La luz de Joseph Ratzinger se ha apagado para el mundo pero empieza a brillar en la eternidad. Benedicto XVI fue un papa capaz de llevar la teología a niveles fundamentales para nuestro tiempo, recordándonos que la reflexión sobre la fe tiene que estar ligada a la realidad en la que actúa la Iglesia, el cuerpo vivo de Cristo.

En efecto, Ratzinger fue el papa de la realidad, como ha recordado mi maestro Rafael Domingo en una columna publicada en CNN. La realidad debe ser regenerada por el cristianismo que siempre tiene una voluntad operativa, un afán transformador y regenerador. Todo es elevado por el mensaje de Cristo y por eso Benedicto XVI nos recordó en su magnífica obra sobre Jesús la centralidad del Dios hecho carne, del Mesías que vino a elevar todas las realidades humanas, hasta hacerlas nuevas.

Pienso en la obra descomunal de Ratzinger centrada, siempre, en la comunión de los hombres en torno a la Iglesia.

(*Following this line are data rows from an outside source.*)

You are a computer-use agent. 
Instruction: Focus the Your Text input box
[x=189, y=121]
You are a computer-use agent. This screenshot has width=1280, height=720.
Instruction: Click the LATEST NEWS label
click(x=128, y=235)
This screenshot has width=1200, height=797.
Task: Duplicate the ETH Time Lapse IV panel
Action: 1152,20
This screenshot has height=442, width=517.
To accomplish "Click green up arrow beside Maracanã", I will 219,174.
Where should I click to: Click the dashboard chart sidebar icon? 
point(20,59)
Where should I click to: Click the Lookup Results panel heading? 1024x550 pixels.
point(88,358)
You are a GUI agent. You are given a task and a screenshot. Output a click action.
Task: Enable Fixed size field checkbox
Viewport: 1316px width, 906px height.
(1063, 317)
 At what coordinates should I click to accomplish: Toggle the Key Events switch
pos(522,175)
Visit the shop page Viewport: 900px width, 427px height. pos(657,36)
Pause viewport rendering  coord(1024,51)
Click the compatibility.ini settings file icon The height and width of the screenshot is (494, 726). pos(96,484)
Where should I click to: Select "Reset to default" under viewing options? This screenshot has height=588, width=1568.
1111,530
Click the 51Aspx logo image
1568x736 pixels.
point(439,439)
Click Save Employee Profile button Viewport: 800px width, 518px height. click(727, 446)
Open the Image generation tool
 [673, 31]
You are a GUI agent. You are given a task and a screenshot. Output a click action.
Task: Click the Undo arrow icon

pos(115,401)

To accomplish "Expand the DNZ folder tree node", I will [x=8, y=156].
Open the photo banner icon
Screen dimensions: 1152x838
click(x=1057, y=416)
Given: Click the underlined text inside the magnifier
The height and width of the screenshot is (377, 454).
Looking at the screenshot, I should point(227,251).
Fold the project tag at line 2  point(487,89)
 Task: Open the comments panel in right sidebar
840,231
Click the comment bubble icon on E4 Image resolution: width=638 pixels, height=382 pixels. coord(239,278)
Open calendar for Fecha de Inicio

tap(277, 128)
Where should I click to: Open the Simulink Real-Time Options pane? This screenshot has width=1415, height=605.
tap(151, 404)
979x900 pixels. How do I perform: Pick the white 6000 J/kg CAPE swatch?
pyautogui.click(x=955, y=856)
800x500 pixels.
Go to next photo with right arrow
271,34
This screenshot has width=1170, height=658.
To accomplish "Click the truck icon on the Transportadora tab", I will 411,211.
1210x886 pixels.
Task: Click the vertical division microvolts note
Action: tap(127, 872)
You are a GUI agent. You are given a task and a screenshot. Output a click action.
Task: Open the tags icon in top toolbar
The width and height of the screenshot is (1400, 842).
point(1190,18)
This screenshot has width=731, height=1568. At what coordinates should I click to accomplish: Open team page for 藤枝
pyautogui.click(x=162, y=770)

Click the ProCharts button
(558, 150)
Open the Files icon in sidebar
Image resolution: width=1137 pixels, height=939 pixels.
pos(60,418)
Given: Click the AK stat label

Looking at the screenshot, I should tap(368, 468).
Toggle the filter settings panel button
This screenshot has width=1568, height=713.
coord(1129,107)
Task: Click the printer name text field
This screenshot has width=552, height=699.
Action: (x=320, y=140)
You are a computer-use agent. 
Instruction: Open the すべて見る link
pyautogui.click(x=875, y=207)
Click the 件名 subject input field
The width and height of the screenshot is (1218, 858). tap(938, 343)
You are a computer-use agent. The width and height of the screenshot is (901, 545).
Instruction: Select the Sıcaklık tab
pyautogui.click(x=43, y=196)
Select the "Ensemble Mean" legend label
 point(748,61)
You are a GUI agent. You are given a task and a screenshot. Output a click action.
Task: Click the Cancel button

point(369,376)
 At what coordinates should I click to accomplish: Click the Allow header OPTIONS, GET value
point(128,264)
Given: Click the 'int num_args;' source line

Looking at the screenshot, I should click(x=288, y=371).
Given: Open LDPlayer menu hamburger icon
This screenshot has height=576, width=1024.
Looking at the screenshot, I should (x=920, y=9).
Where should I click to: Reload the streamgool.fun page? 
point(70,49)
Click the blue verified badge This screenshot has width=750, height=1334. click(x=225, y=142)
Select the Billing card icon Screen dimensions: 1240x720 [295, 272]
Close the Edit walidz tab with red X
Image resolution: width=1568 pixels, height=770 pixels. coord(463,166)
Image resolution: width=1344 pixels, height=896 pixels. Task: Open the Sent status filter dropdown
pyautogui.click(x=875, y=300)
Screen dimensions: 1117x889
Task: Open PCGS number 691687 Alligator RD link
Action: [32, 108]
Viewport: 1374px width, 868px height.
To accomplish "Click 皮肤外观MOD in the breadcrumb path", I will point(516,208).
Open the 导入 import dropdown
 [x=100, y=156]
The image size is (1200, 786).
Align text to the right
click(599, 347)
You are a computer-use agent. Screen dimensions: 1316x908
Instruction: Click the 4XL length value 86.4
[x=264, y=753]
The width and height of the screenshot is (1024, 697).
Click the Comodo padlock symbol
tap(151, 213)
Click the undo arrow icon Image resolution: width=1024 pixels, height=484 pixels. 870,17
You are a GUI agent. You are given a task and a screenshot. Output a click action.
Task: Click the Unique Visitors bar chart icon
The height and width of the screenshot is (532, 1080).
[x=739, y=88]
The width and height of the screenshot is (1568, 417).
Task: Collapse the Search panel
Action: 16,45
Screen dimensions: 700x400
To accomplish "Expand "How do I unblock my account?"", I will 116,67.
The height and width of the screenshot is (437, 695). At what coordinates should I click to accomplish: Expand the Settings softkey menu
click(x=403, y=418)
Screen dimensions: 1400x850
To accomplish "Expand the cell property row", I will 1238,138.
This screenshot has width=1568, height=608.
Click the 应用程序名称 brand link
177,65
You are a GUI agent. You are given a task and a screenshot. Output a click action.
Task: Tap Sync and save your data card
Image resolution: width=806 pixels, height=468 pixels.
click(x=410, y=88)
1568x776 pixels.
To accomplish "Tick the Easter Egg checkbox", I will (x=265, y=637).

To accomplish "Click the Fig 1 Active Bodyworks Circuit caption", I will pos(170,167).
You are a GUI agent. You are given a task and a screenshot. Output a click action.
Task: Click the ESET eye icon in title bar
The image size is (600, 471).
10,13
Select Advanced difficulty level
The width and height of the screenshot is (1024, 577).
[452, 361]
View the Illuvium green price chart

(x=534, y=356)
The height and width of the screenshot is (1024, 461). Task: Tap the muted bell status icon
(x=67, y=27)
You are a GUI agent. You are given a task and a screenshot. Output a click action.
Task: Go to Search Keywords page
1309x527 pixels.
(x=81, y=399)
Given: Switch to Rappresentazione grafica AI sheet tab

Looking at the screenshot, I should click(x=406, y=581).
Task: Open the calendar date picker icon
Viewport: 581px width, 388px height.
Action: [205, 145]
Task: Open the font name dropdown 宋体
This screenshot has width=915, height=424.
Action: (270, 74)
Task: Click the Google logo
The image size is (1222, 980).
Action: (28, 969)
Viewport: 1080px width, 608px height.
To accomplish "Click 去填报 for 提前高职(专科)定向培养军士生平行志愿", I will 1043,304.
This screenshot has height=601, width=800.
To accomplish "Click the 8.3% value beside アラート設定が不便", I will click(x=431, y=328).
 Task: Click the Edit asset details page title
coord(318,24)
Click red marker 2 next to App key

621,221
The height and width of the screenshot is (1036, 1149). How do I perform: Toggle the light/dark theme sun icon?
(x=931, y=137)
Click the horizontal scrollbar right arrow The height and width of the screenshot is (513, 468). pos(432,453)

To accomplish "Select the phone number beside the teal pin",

En su ejemplo histórico al demostrar que es posible renunciar sin dobleces, con el ánimo de cooperar con el cuerpo místico de Cristo. En un mundo plagado de falsos profetas que se sienten dueños eternos de un poder siempre efímero, el desprendimiento de Ratzinger descolocó a todos. Muchos dijeron que “de la cruz no se baja” olvidando que Cristo prometió que, suceda lo que suceda, el mal no prevalecerá en su lucha contra la Iglesia. Los Papas pueden renunciar, estar equivocados, jugar para la tribuna, ser políticamente correctos y hasta ingenuos ante el poder secular. Pero nada destruirá a la barca de Pedro por una sencilla razón: Cristo vela por todos, aunque ahora parezca que está dormido.